Lendvai: Von Wien aus ist es schwierig zu beurteilen. Aber wir haben Freunde und Verwandte in Ungarn. Es gibt sehr gute Ärzte in Ungarn. Aber man weiß, dass das Gesundheitssystem schon vor der Corona-Krise in sehr schlechtem Zustand war. Man hat mit brutalen Methoden versucht vorzubeugen. 36.000 Spitalsbetten wurden für Corona-Kranke reserviert. Dutzende alte und kranke Menschen wurden über Nacht rausgeschmissen, einige sind gestorben. Das alles schafft böses Blut gegen die Regierung. Aber wie gesagt, das Militär kontrolliert die Spitäler.

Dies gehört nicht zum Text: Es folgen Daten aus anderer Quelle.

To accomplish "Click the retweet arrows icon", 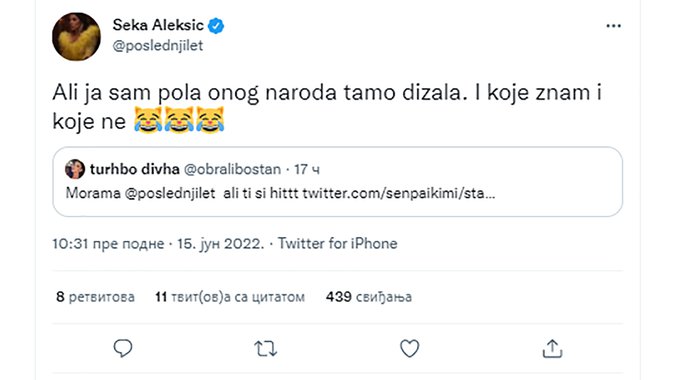I will click(x=266, y=349).
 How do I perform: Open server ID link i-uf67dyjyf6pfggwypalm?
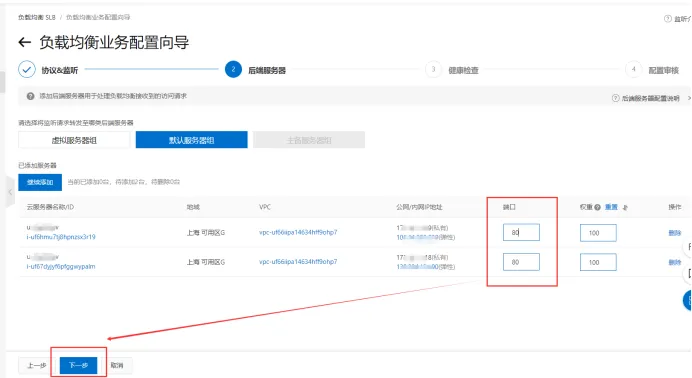click(61, 266)
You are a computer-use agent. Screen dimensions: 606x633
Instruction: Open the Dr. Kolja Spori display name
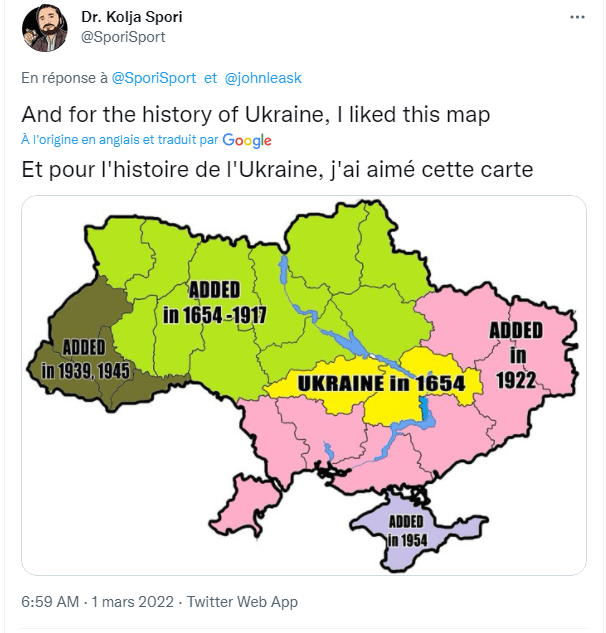(131, 18)
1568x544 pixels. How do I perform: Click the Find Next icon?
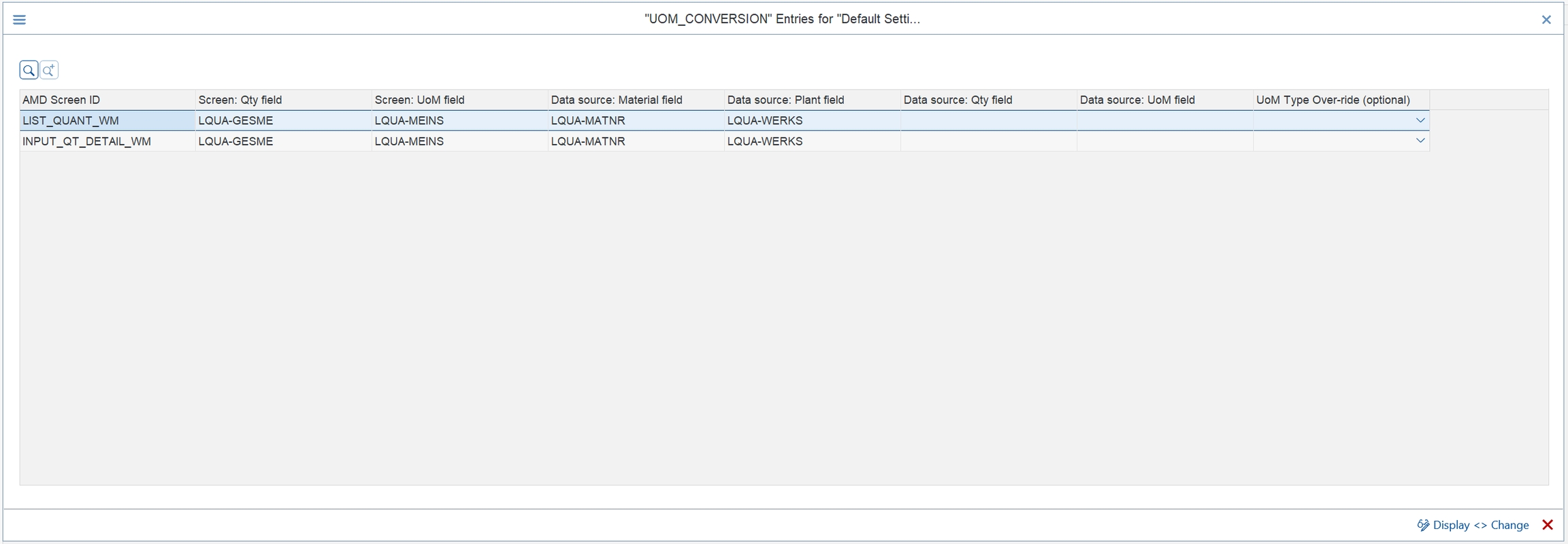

Allgemein glaubt man zurecht nicht, was die Regierung verlautbart und erklärt – und erst recht nicht in einer Krisensituation. Die Zahlen der Angesteckten und Toten kann man nicht so ernst nehmen wie in liberalen demokratischen Ländern. Aber man kann, wie in China und Russland gesehen, nicht alles unter den Teppich kehren oder verschweigen. Jedenfalls möchte ich jetzt nicht in Ungarn in einem Spital oder an Corona erkrankt sein.

Zur Person: Paul Lendvai (geboren 1929) ist Publizist und Moderator. Der gebürtige Ungar floh im Zuge des dortigen Aufstands und lebte ab 1957 in Wien. Er leitete von 1982 bis 1987 die Osteuropa-Redaktion des ORF. Er leitet heute dort die Sendung Europastudio und schreibt Kommentare für den STANDARD. Lendvai ist Autor zahlreicher Bücher über Ungarn, Viktor Orbán und Osteuropa. Zuletzt erschien von ihm das Buch „Die verspielte Welt“ im Ecowin-Verlag.